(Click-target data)
------------------------------

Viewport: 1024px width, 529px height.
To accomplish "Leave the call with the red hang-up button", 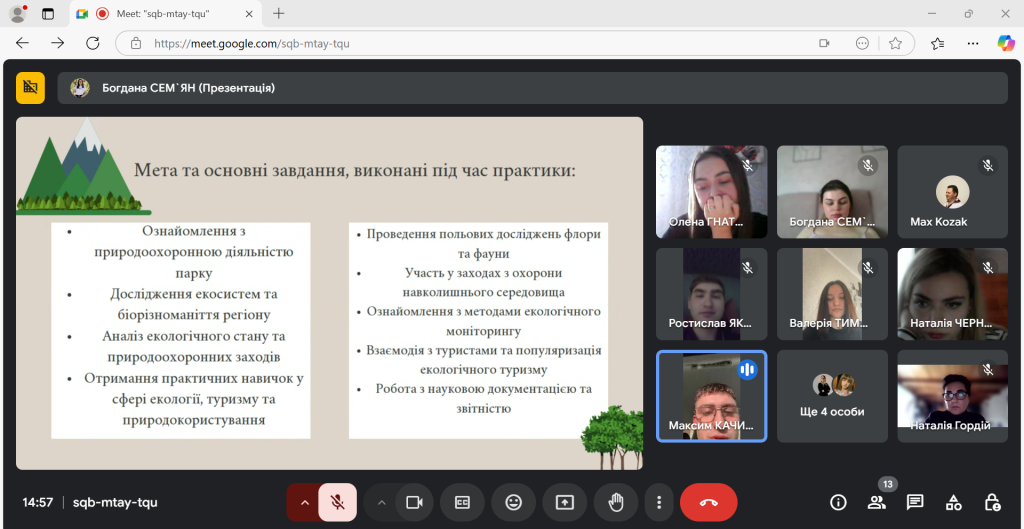I will pos(708,502).
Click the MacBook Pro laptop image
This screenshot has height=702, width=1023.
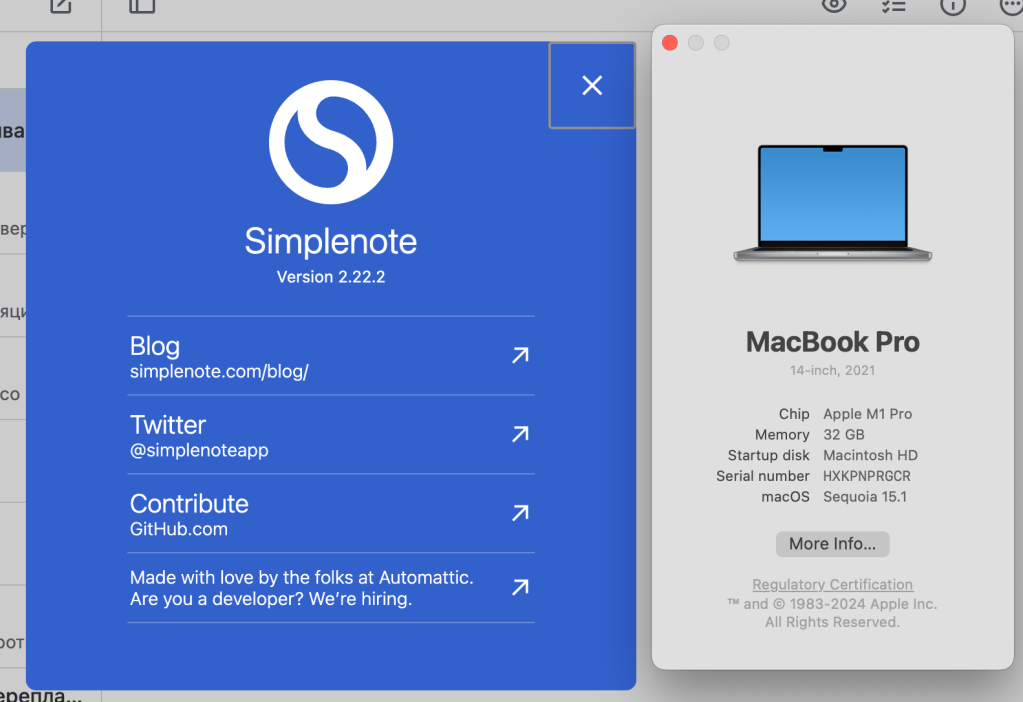(832, 204)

------------------------------

Directive: Count the lines of the records above that contain the string "height", matching case exactly, and give only the number.

Solution: 2